- _TASK ITEM_: Please give back the lines from the line containing "This screenshot has" through the end of the listing below, exactly as written and without pictures.

■ ■ ■ ■ ■ ■ ■

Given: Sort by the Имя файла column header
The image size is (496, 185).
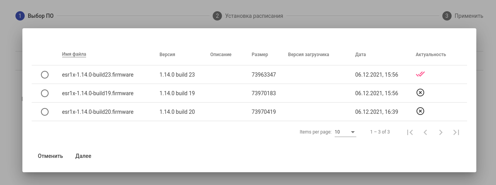Looking at the screenshot, I should tap(74, 54).
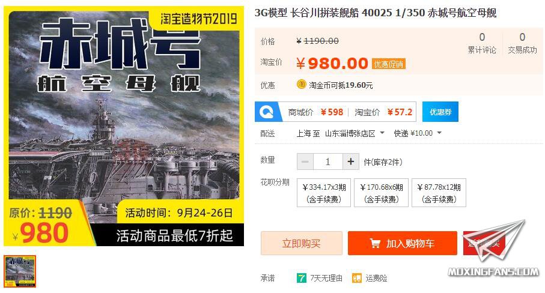Select the ¥87.78x12期 installment option

[439, 193]
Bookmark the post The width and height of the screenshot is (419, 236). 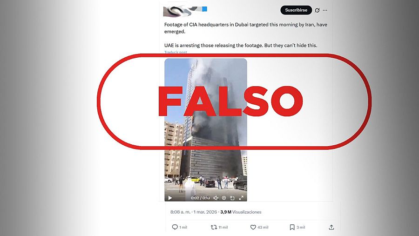(292, 227)
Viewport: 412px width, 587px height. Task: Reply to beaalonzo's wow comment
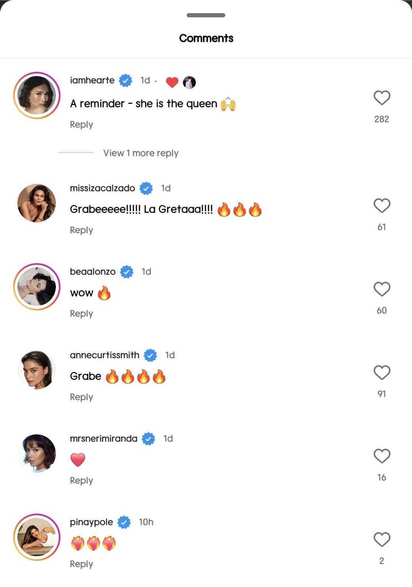pos(81,314)
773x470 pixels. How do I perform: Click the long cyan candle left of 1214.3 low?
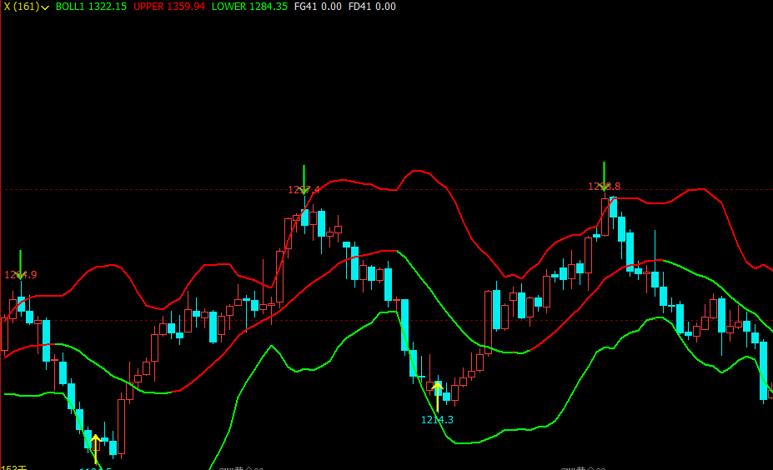tap(404, 325)
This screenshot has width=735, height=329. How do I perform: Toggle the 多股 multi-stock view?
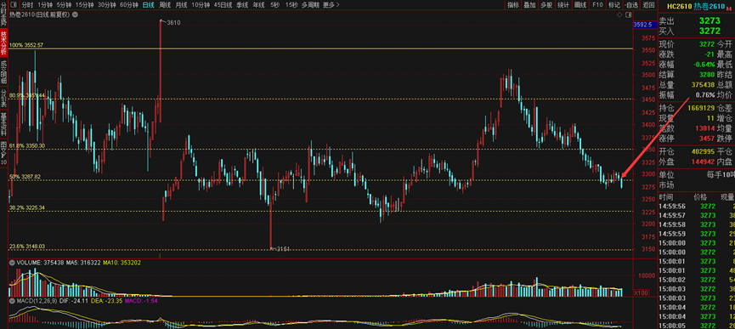(546, 5)
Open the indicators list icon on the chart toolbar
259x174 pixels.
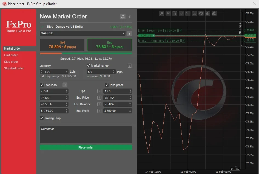(195, 13)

■ ■ ■ ■ ■ ■ ■

- _OUTPUT OF THE EXERCISE_:
This screenshot has width=735, height=329. How do I perform: Toggle the 多股 multi-stock view?
(546, 5)
Open the indicators list icon on the chart toolbar
259x174 pixels.
(195, 13)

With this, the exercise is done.